House debates
Thursday, 30 October 2025
Questions without Notice
Medicare
2:10 pm
Mark Butler (Hindmarsh, Australian Labor Party, Deputy Leader of the House) Share this | Hansard source
Thanks to the member for Sturt—the best member for Sturt since Stormy Normy Foster won the electorate back in 1969, the 'Don's party' election. She's already giving terrific representation and service to the beautiful eastern suburbs of Adelaide. and she's making an amazing contribution to the debate around stronger Medicare and cheaper medicines that's deeply informed by her time as a board member of the iconic Royal Flying Doctor Service. Like everyone else on this side, the member for Sturt can well and truly look her electorate in the eye already and say, 'I'm delivering on the things that I promised I said I would deliver.'
This month, she and I visited a terrific GP clinic, the Paramount health centre in Campbelltown in her electorate. Dr Trehan, who runs that clinic, told us that that clinic does currently charge gap fees to some patients to cover the costs of running the clinic. But she also told us that from this Saturday they will start bulk-billing all of their patients all of the time. Tomorrow we'll be visiting another clinic in her electorate making exactly the same shift. Already, some 1,000 clinics have informed us that they will be shifting to full bulk-billing next week after charging gap fees this week. That number is growing every single day, and it's on top of the 1,500 clinics that are already 100 per cent bulk-billing clinics.
But the member for Sturt didn't just promise more doctors, more bulk-billing and cheaper medicines—although she did promise that. She also promised a Medicare urgent care clinic for eastern Adelaide, one of 50 that we promised at the last election. We've already got 90 urgent care clinics operating around Australia, operating seven days a week—extended hours—and, already, more than two million patients have gone through those clinics, one-third of them under the age of 15. Every single one of them has been seen completely free of charge, fully bulk-billed. All they had to take was their Medicare card.

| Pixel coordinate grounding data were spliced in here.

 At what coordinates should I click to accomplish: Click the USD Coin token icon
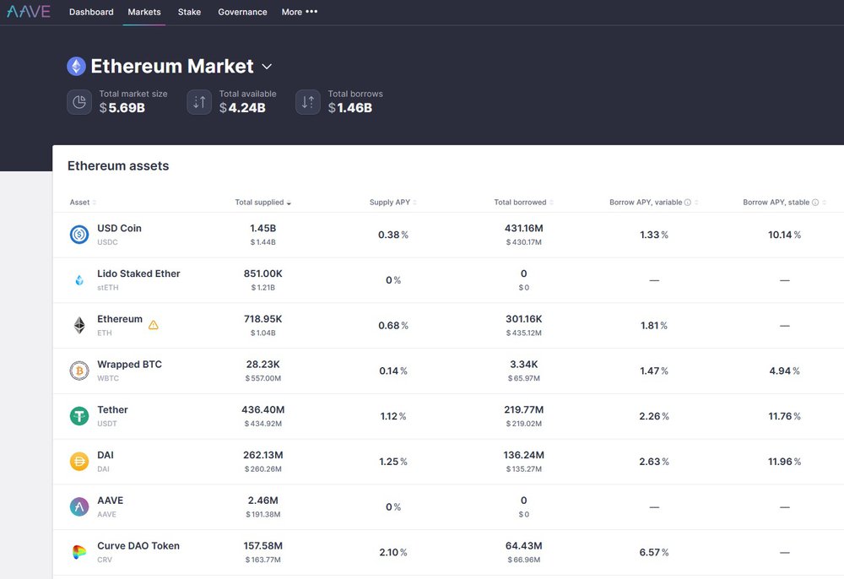(x=79, y=235)
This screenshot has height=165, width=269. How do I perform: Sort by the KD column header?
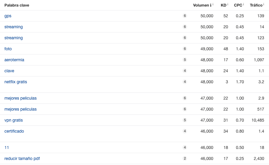point(224,5)
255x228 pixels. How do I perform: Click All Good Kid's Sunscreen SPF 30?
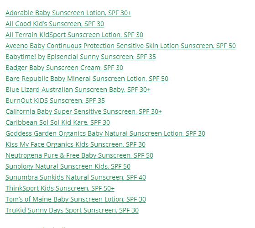55,24
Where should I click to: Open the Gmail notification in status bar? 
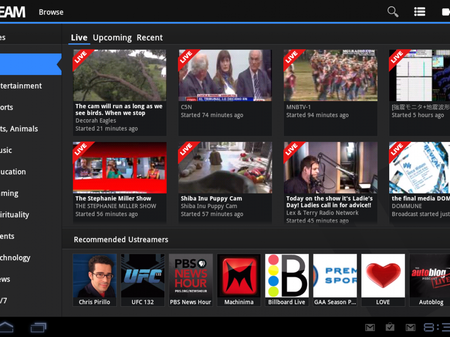(x=370, y=328)
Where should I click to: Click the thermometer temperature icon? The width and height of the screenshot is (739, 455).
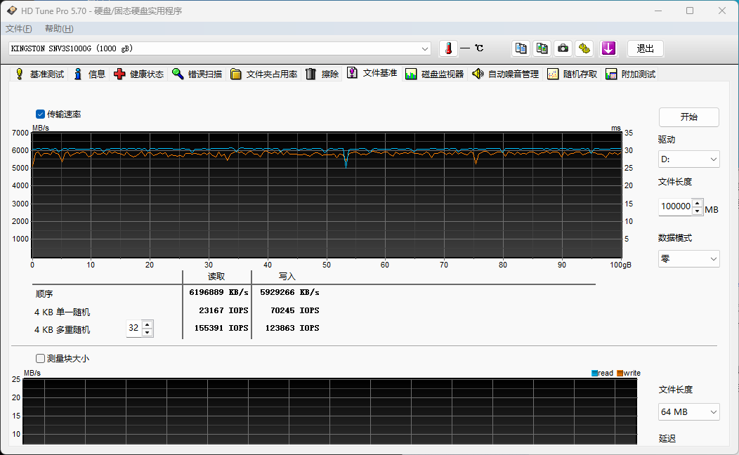448,48
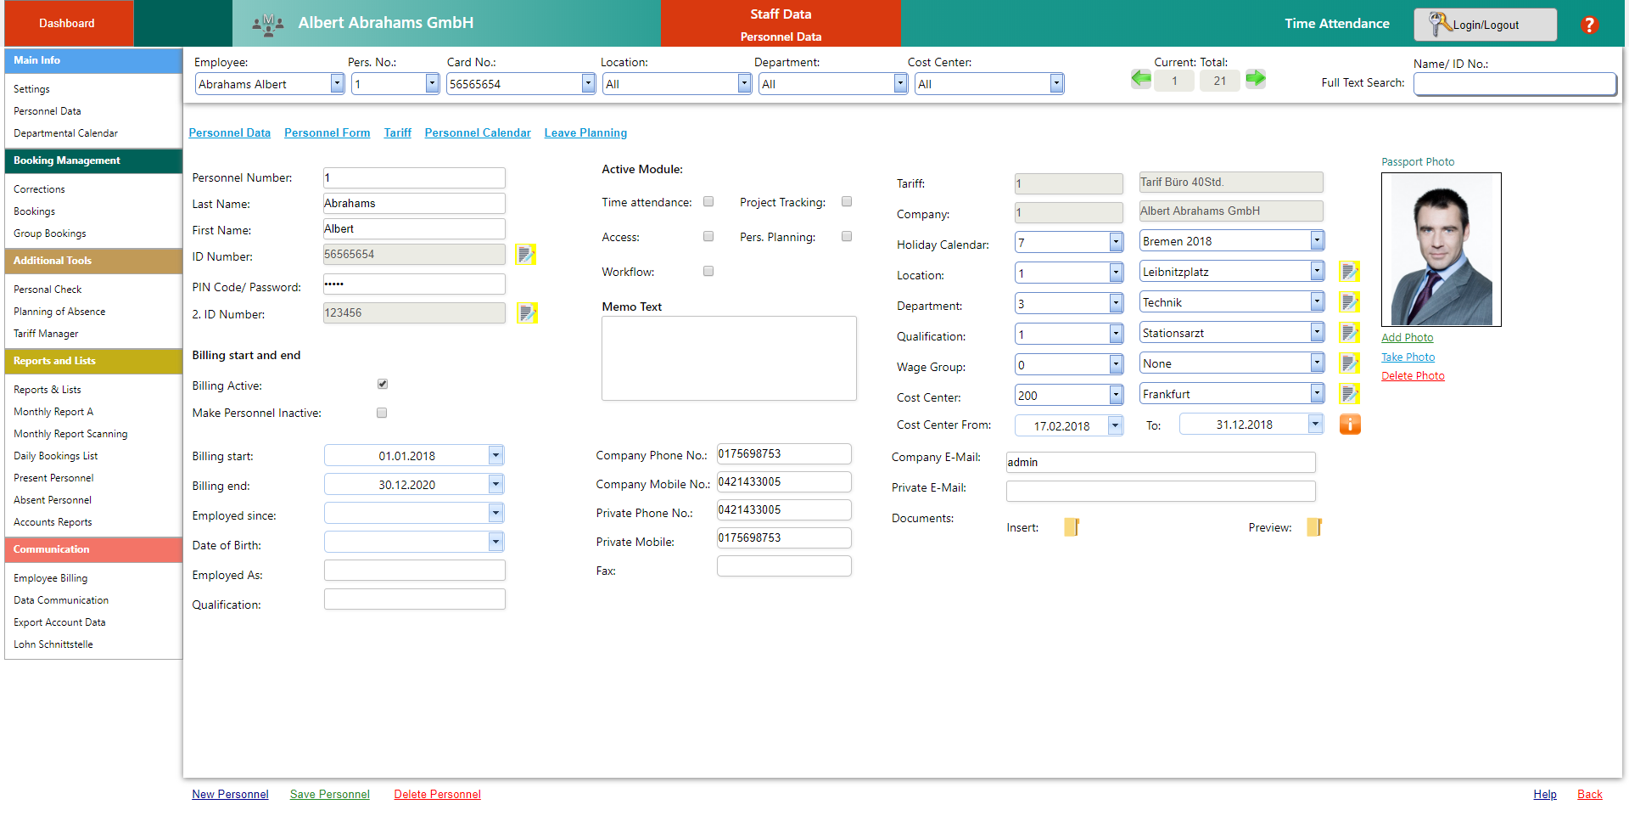Click the orange info icon near Cost Center dates

click(x=1350, y=425)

I'm delighted to say to the House that expressions of interest for the remaining 47 clinics have already closed and have already been assessed. We'll be in a position over the next few weeks to make announcements about the locations of those clinics, and I hope that they will all be open by Christmas time. When they are, they'll be relieving pressure on local hospitals, they'll be delivering high-quality urgent care completely free of charge, and they'll be doing what the member for Sturt promised her electorate we would do: delivering a stronger Medicare.